Asian Americans Advancing Justice, an affiliation of five independent civil rights organizations, issues the following statement:

“Tireless advocacy from undocumented youth, organizers, and communities across the country has led to the inclusion of key measures in the most promising legislative vehicle to begin transforming our deeply flawed immigration system. The House Judiciary Committee passed immigration provisions in the FY 22 Budget Reconciliation Package that included a pathway to citizenship for immigrants with or without Deferred Action for Childhood Arrivals (DACA), Temporary Protected Status (TPS) holders, essential workers, and farmworkers. Over 100,000 Asian undocumented immigrants, approximately 15,000 Nepali TPS holders, and tens of thousands of Asian Americans on nonimmigrant visas could benefit under these provisions. These important racial justice and civil rights provisions brings us one step closer to legalizing 11 million undocumented immigrants.

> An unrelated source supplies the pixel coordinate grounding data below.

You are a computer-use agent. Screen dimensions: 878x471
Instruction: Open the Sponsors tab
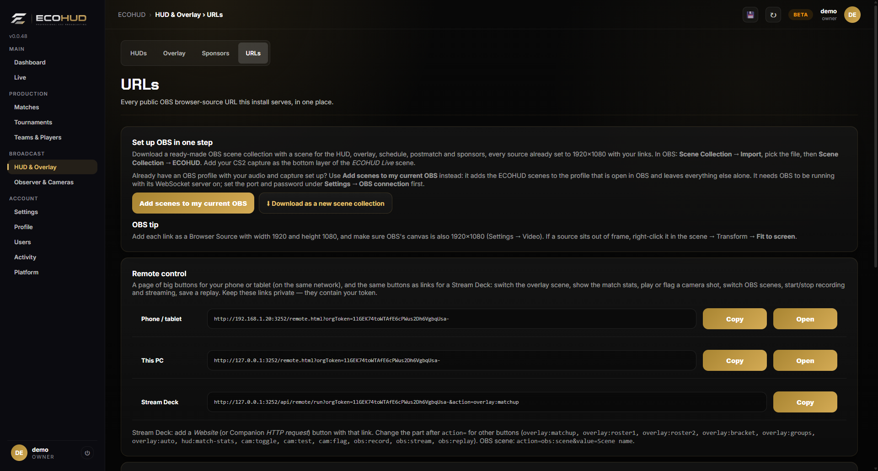[x=215, y=53]
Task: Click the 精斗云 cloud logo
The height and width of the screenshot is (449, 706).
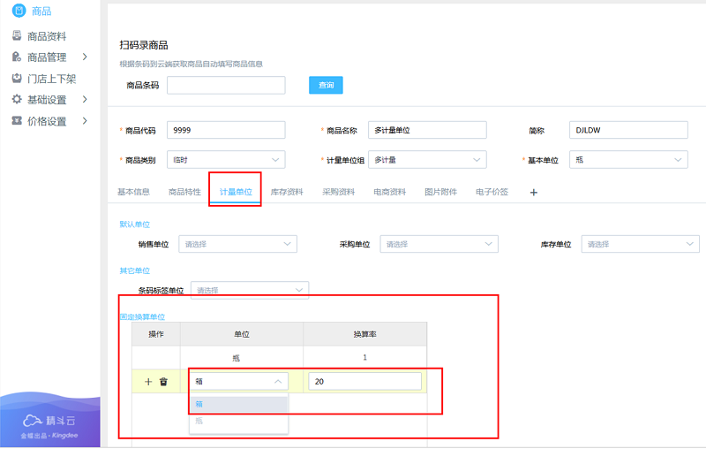Action: point(34,421)
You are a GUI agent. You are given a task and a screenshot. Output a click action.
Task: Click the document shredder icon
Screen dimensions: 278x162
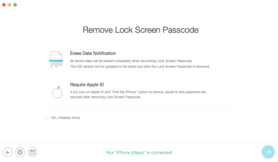[x=56, y=60]
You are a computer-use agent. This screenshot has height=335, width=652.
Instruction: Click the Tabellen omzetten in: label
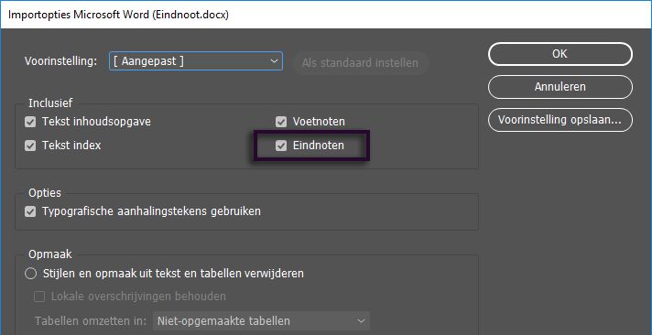(x=91, y=321)
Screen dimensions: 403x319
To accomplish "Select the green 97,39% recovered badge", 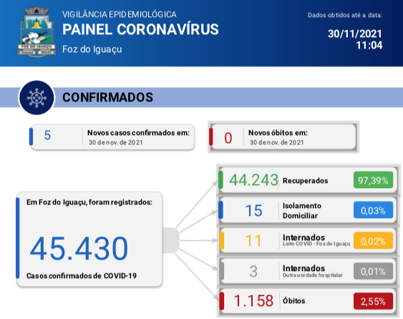I will click(373, 180).
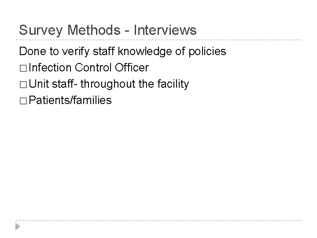
Task: Click the line Done to verify staff knowledge
Action: coord(122,52)
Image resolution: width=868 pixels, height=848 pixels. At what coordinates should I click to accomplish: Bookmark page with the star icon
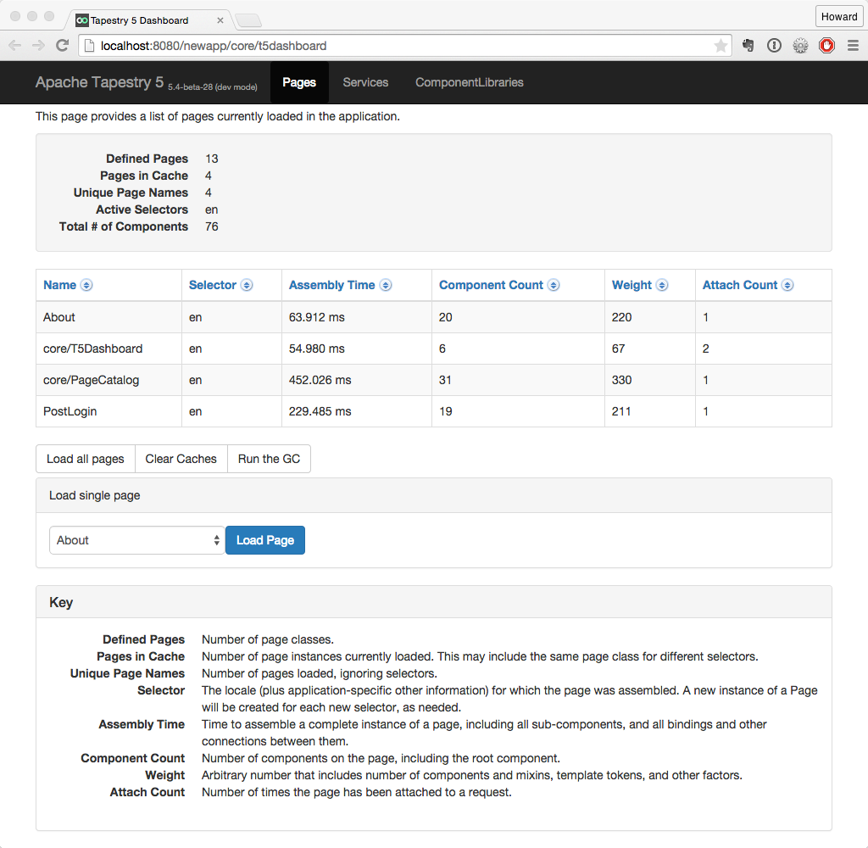coord(721,46)
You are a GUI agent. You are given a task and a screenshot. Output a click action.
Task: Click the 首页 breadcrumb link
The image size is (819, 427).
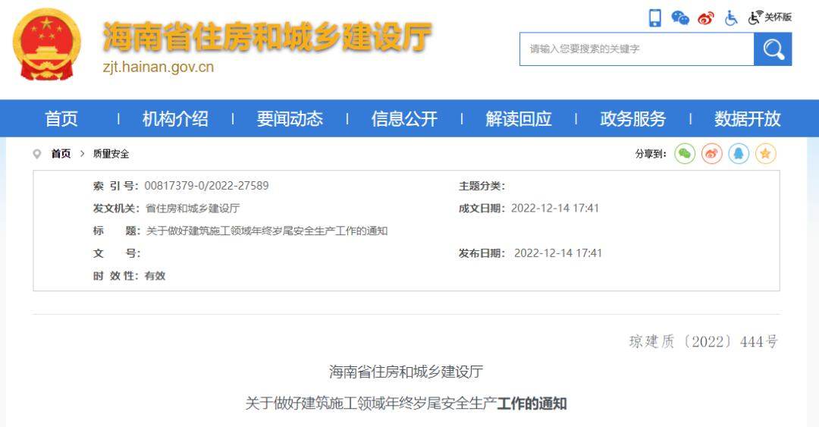click(x=61, y=154)
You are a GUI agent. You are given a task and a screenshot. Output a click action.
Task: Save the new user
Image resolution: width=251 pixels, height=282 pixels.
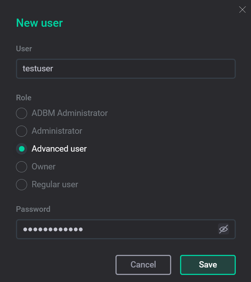click(208, 265)
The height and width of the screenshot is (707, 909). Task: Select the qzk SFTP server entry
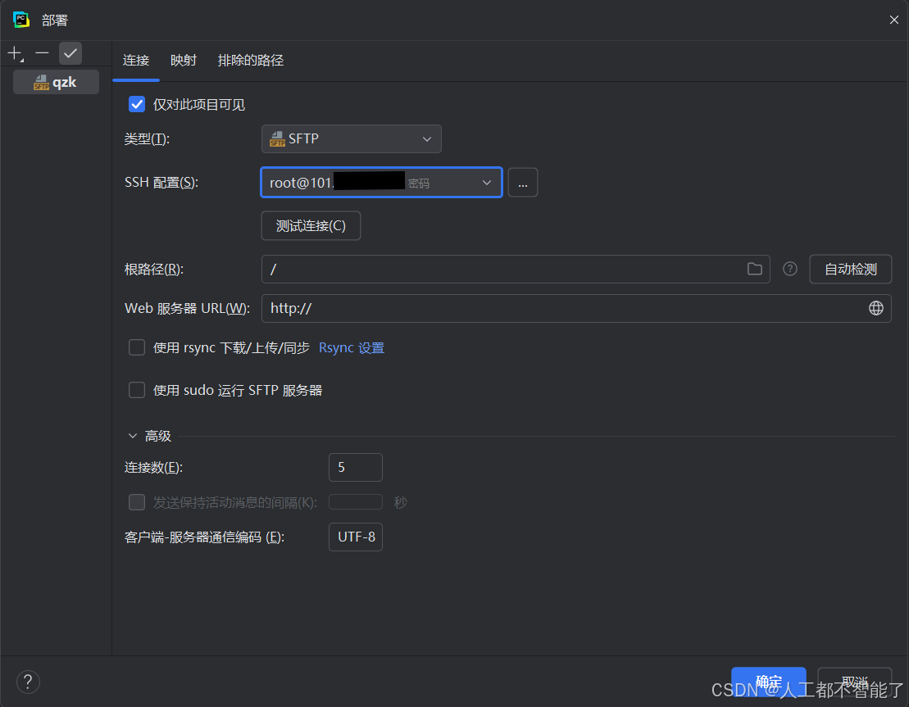point(56,81)
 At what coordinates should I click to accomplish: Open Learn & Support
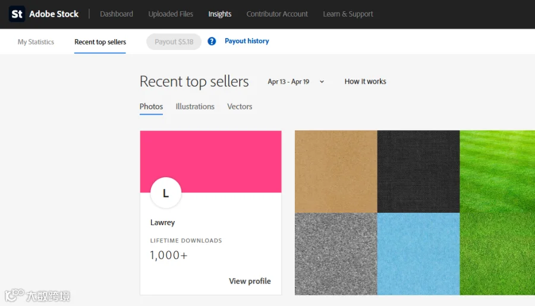click(348, 14)
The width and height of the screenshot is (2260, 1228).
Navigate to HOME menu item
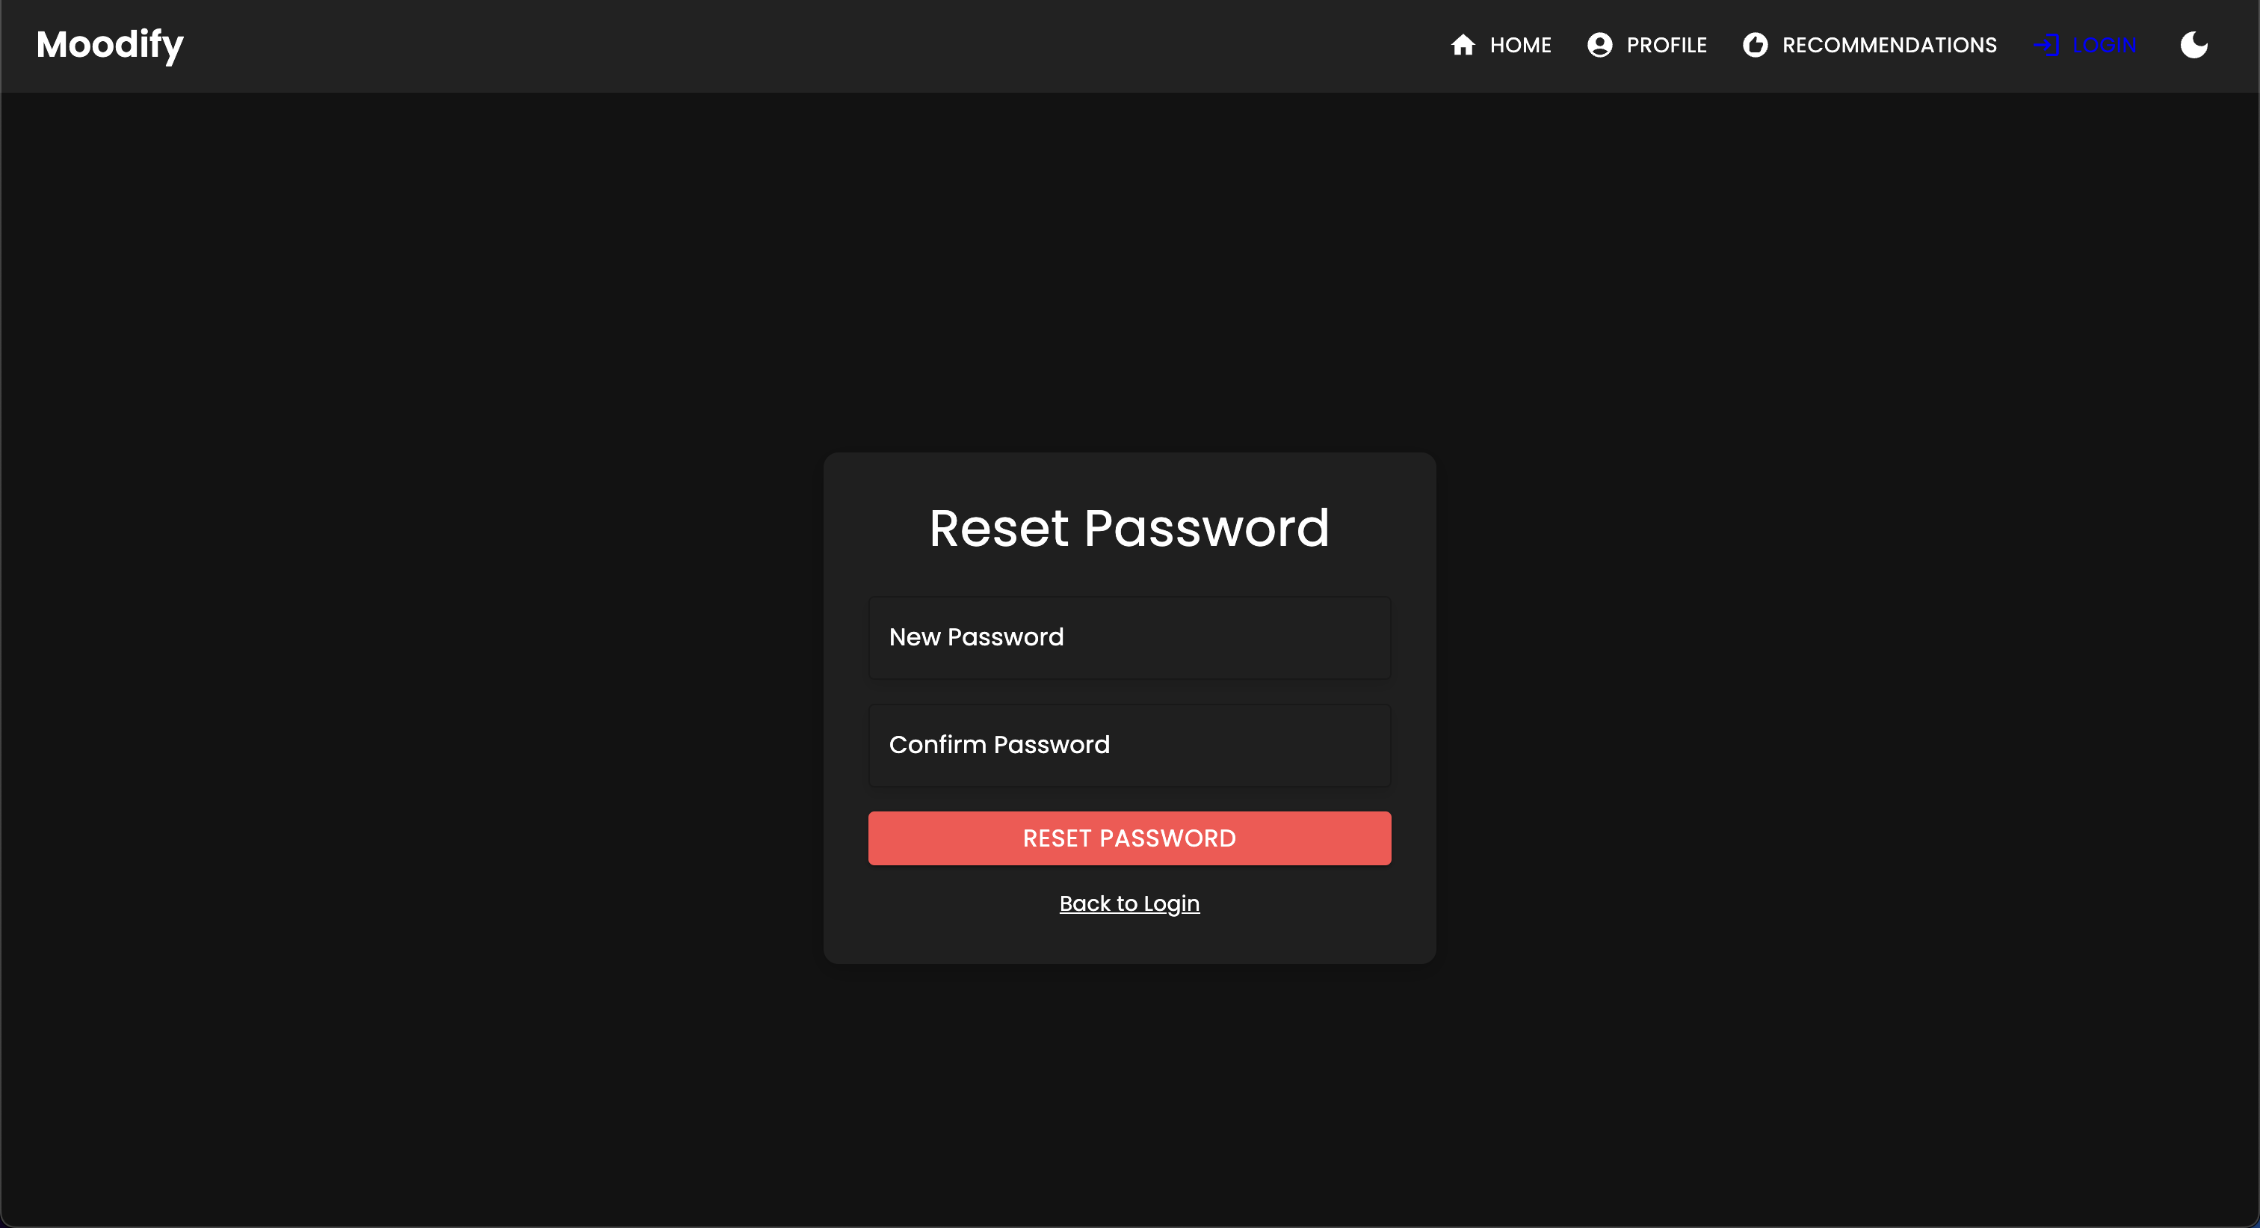(x=1501, y=46)
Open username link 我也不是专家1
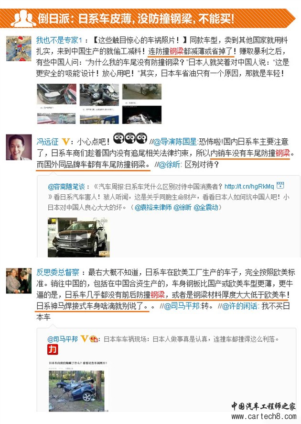 [59, 41]
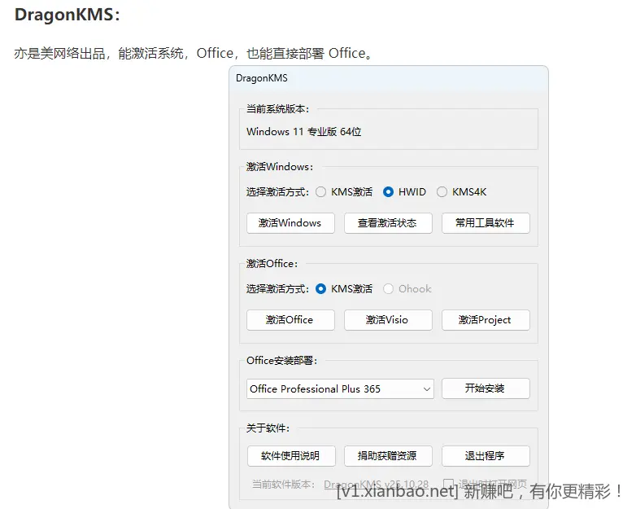Select KMS激活 radio under 激活Office

[x=321, y=289]
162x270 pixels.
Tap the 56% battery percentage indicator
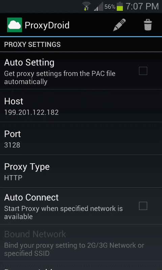(110, 7)
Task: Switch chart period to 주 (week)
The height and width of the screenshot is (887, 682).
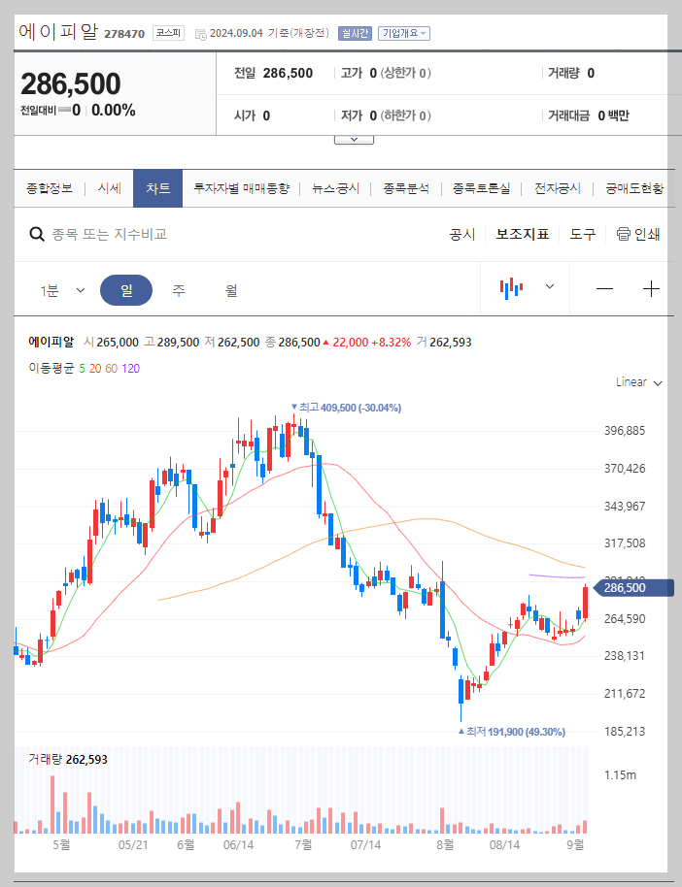Action: pos(178,288)

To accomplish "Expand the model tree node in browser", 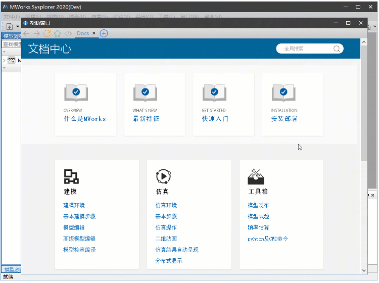I will pyautogui.click(x=4, y=60).
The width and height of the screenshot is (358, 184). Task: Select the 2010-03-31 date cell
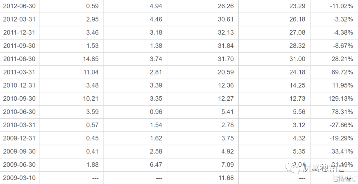pyautogui.click(x=20, y=125)
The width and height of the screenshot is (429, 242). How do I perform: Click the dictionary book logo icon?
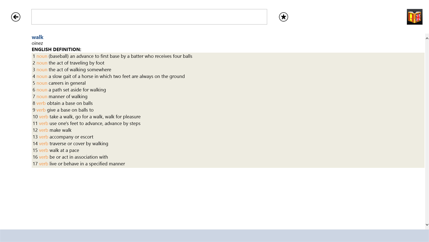(x=414, y=17)
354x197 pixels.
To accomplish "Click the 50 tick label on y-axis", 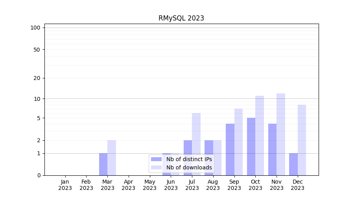I will click(37, 50).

We support the inclusion of provisions to clear the family and employee-based visa backlogs that have separated many Americans from their families abroad, sometimes for many decades. For example, U.S. citizens wait an average of 20 years for a sponsored sibling from the Philippines. These provisions also provide relief to Indian families stuck in temporary nonimmigrant visa status. 

We endorse the inclusion of provisions from Congressman Ritchie Torres and Congresswoman Judy Chu’s Keeping Our Promise Act, HR 3548, which provides green cards to diversity visa program lottery winners who did not or were not able to receive them due to the former administration’s immigration bans. Tens of thousands of diversity visa winners, including 3,800 Afghan recipients, would be able to gain the green cards they earned and find a new future in the U.S.

It is crucial to move this bill forward and provide urgent relief for millions of people and their families. At the same time, we continue to object to the harmful criminal bars to legalization and adjustment of status. Our criminal legal system disproportionately harms Black, Latinx, and Indigenous people and other people of color. All people deserve to be treated with dignity, and people deserve second chances. This comes at a time when large numbers of Southeast Asian refugees continue to be ripped from their communities and deported, often to countries they have never known.

While we are pleased to see our recommendations such as recapturing visas lost to bureaucratic delay included in this package, we recognize that this is merely the first step and that more work must be done to reform our immigration system to be a fair and equitable system for all. We take this moment to congratulate and celebrate all of the undocumented youth, DACA recipients, TPS holders, farm workers, essential workers and their organizations on their organizing and hard work to make this win happen.”